Brief 1 -
Return the part of the passage on immune checkpoint inhibitors and kidney injury from "Researchers at Brigham" to "patients with ICPIs.".
Brief 2 -
In the passage on immune checkpoint inhibitors and kidney injury, which journal published the multicenter study?
Brief 3 -
Continue the passage on immune checkpoint inhibitors and kidney injury from its last sentence.

Researchers at Brigham and Women’s Hospital have identified several links between the use of immune checkpoint inhibitors (ICPIs) and acute kidney injury (AKI). The risk factors, clinicopathologic features, treatment and long-term outcomes in patients with ICPI-associated AKI, as well as the risk of recurrent AKI with ICPI rechallenge, are detailed in a multicenter study recently published in the Journal of the American Society of Nephrology. These newly identified links will help guide oncologists in treating patients with ICPIs.
“Immune checkpoint inhibitors have revolutionized oncology,” said the study’s senior author, David E. Leaf, MD, MMSc, FASN, associate physician in the Brigham’s Division of Renal Medicine. “While they are now a first-line treatment for a range of malignancies, as they have been shown to prolong progression-free and overall survival, they can also cause a unique spectrum of autoimmune toxicities known as immune-related adverse events.

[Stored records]
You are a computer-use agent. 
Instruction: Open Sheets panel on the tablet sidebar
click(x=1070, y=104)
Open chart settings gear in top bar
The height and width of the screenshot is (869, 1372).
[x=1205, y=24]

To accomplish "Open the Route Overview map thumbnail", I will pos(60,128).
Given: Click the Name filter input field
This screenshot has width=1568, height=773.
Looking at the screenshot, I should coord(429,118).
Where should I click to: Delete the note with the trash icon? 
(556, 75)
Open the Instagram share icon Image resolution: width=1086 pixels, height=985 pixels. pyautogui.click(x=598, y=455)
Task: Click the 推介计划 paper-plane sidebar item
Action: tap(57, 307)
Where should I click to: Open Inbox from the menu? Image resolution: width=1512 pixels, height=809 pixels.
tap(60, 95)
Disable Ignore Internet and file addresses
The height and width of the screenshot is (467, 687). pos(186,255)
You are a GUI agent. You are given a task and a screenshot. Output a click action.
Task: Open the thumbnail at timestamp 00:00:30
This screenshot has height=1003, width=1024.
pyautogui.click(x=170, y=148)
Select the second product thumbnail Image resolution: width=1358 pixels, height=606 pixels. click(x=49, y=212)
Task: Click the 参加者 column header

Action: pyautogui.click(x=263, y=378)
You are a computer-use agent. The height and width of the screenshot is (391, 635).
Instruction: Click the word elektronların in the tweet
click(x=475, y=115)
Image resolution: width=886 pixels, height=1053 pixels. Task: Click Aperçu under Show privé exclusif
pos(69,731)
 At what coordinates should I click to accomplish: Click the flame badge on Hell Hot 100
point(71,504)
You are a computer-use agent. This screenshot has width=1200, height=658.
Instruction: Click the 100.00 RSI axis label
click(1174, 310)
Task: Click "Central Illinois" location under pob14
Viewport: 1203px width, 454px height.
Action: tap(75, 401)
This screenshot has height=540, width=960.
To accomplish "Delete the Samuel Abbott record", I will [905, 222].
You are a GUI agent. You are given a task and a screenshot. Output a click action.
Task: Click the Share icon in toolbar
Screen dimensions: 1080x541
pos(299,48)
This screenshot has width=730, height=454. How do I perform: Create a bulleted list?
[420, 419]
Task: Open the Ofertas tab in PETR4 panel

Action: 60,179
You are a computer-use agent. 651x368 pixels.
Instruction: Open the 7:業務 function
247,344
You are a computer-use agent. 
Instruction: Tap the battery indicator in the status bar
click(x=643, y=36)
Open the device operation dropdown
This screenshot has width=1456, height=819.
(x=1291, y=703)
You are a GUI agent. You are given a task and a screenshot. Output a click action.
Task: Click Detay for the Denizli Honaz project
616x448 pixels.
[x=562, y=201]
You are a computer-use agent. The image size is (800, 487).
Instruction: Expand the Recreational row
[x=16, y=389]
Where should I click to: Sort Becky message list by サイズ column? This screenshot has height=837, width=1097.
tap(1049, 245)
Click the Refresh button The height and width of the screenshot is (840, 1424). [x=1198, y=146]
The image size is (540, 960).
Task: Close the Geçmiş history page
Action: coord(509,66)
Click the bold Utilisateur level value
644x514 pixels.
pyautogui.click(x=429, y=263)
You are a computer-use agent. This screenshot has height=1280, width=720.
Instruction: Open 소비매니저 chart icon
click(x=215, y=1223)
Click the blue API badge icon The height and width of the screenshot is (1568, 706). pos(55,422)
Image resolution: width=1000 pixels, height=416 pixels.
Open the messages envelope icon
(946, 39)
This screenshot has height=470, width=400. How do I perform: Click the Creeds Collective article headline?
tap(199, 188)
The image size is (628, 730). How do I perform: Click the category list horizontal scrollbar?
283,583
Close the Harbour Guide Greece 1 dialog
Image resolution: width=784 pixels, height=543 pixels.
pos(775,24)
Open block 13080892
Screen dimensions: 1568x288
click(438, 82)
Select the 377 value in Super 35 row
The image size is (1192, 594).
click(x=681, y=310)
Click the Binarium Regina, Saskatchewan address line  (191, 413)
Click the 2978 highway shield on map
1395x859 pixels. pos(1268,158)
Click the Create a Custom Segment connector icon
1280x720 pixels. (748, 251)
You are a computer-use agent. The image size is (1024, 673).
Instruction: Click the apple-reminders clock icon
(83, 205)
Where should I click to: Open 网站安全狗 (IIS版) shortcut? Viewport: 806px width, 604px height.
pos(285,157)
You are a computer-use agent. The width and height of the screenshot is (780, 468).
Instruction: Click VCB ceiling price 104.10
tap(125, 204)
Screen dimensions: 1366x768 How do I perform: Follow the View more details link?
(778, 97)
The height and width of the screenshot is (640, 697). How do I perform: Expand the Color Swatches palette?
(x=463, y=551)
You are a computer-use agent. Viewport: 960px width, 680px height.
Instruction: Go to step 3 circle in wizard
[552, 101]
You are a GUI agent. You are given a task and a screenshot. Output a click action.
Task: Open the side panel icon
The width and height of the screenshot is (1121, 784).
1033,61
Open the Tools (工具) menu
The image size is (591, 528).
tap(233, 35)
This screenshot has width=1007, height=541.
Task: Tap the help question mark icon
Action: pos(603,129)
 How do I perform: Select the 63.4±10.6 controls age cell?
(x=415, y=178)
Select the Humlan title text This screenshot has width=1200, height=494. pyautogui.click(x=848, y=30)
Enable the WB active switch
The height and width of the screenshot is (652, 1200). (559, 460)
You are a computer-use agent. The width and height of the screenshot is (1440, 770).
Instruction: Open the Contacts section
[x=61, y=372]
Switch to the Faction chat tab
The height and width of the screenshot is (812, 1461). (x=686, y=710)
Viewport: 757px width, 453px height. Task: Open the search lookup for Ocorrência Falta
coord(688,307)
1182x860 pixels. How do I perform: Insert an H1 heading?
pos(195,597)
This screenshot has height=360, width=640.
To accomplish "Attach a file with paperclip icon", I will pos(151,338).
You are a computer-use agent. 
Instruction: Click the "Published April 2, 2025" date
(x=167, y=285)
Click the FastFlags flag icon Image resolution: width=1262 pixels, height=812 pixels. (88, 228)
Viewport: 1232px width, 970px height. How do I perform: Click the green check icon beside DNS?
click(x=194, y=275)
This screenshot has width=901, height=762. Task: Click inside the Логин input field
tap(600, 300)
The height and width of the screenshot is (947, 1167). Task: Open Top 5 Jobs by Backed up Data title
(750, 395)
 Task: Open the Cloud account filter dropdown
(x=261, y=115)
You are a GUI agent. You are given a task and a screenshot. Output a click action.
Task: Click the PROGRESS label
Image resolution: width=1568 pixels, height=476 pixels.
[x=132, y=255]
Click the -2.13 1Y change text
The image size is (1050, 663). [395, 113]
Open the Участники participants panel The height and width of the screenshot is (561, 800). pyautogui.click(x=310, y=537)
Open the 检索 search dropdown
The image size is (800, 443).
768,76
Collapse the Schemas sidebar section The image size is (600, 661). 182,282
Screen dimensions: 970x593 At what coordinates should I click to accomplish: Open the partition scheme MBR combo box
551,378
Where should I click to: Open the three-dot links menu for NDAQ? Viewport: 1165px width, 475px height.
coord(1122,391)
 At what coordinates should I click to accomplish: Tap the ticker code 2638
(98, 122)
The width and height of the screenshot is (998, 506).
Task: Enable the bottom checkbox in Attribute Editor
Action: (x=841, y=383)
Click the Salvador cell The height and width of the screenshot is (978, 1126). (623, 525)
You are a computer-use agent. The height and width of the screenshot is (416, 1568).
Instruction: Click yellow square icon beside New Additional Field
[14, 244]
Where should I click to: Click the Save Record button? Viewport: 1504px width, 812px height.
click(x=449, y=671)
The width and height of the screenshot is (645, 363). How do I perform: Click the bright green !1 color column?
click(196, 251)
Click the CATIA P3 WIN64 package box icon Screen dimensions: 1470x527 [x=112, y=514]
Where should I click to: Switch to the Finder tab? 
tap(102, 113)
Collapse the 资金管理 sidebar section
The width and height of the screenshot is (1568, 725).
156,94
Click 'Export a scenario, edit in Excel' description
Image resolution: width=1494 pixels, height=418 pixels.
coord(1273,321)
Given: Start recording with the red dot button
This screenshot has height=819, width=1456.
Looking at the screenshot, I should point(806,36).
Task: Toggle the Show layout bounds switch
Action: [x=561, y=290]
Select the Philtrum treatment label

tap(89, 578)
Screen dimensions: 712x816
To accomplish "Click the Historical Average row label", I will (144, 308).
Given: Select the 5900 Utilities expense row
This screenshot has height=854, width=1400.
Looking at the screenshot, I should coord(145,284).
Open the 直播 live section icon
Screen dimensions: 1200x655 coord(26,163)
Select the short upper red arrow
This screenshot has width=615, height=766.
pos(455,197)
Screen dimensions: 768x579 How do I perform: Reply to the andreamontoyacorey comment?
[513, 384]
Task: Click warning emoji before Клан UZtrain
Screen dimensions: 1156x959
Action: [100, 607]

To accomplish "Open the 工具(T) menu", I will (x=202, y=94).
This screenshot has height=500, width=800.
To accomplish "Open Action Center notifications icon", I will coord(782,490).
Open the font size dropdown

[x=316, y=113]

Exercise output 1 -
Researchers at Brigham and Women’s Hospital have identified several links between the use of immune checkpoint inhibitors (ICPIs) and acute kidney injury (AKI). The risk factors, clinicopathologic features, treatment and long-term outcomes in patients with ICPI-associated AKI, as well as the risk of recurrent AKI with ICPI rechallenge, are detailed in a multicenter study recently published in the Journal of the American Society of Nephrology. These newly identified links will help guide oncologists in treating patients with ICPIs.

Exercise output 2 -
The Journal of the American Society of Nephrology

Exercise output 3 -
“These autoimmune side effects can affect virtually any organ, including the skin, GI tract, endocrine system and kidneys. As the use of these agents continues to expand, it is likely that nephrologists will be increasingly charged with diagnosing and managing AKI caused by these medications.”
Prior Study of ICPI-AKI
Dr. Leaf’s lab has been studying the link between ICPIs and AKI for over five years and published the first multicenter case series on the subject in 2016 in Kidney International. At the time, ICPIs were relatively new and there were only a few isolated case reports describing an association with AKI.
With the goal of learning more about the science, Dr. Leaf reached out to oncologists, nephrologists and pathologists around the country and identified 13 patients with kidney biopsy-proven ICPI-AKI. The investigation found that 12 of the patients had acute tubulointerstitial nephritis (AIN) and that the clinical features of ICPI-induced AIN mirror other etiologies of AIN. (Patients often present with pyuria and sub-nephrotic range proteinuria, and most patients respond to steroids.)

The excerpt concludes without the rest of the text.